Task requirements: Output the data below exactly, down to the last character.

(Records from a collection)
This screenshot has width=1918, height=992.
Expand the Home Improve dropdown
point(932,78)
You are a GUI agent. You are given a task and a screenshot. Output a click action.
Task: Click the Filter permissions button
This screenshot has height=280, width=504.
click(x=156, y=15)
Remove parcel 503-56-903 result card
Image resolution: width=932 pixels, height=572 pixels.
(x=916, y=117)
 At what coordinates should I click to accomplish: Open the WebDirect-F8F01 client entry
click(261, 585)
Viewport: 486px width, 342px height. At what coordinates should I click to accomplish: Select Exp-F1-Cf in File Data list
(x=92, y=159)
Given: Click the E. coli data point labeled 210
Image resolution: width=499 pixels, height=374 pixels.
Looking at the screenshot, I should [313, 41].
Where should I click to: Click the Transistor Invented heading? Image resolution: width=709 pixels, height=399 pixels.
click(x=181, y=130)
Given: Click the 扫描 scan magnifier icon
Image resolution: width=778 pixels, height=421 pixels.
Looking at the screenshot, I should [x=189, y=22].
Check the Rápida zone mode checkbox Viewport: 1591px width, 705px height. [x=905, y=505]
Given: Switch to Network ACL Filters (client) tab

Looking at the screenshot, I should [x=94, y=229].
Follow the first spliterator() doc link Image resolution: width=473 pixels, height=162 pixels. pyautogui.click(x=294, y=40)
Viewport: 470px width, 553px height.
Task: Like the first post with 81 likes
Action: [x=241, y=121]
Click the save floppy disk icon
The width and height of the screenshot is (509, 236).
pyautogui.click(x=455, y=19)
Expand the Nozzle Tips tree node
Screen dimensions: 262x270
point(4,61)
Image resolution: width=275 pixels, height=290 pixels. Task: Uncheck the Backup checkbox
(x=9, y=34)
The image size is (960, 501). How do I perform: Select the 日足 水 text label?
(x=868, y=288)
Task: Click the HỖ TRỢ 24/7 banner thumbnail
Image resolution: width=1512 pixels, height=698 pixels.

Task output:
This screenshot has width=1918, height=992.
Expand the Home Improve dropdown
point(932,78)
You are a GUI agent. You are given a task and a screenshot. Output a click action.
Task: Click the Filter permissions button
This screenshot has height=280, width=504.
click(x=156, y=15)
Remove parcel 503-56-903 result card
Image resolution: width=932 pixels, height=572 pixels.
(x=916, y=117)
 At what coordinates should I click to accomplish: Open the WebDirect-F8F01 client entry
click(261, 585)
Viewport: 486px width, 342px height. At what coordinates should I click to accomplish: Select Exp-F1-Cf in File Data list
(x=92, y=159)
Given: Click the E. coli data point labeled 210
Image resolution: width=499 pixels, height=374 pixels.
Looking at the screenshot, I should [313, 41].
Where should I click to: Click the Transistor Invented heading? Image resolution: width=709 pixels, height=399 pixels.
click(x=181, y=130)
Given: Click the 扫描 scan magnifier icon
Image resolution: width=778 pixels, height=421 pixels.
Looking at the screenshot, I should [x=189, y=22].
Check the Rápida zone mode checkbox Viewport: 1591px width, 705px height. [x=905, y=505]
Given: Switch to Network ACL Filters (client) tab

Looking at the screenshot, I should [x=94, y=229].
Follow the first spliterator() doc link Image resolution: width=473 pixels, height=162 pixels. pyautogui.click(x=294, y=40)
Viewport: 470px width, 553px height.
Task: Like the first post with 81 likes
Action: [x=241, y=121]
Click the save floppy disk icon
The width and height of the screenshot is (509, 236).
pyautogui.click(x=455, y=19)
Expand the Nozzle Tips tree node
Screen dimensions: 262x270
point(4,61)
Image resolution: width=275 pixels, height=290 pixels. Task: Uncheck the Backup checkbox
(x=9, y=34)
The image size is (960, 501). How do I perform: Select the 日足 水 text label?
(x=868, y=288)
Task: Click the HỖ TRỢ 24/7 banner thumbnail
Image resolution: width=1512 pixels, height=698 pixels.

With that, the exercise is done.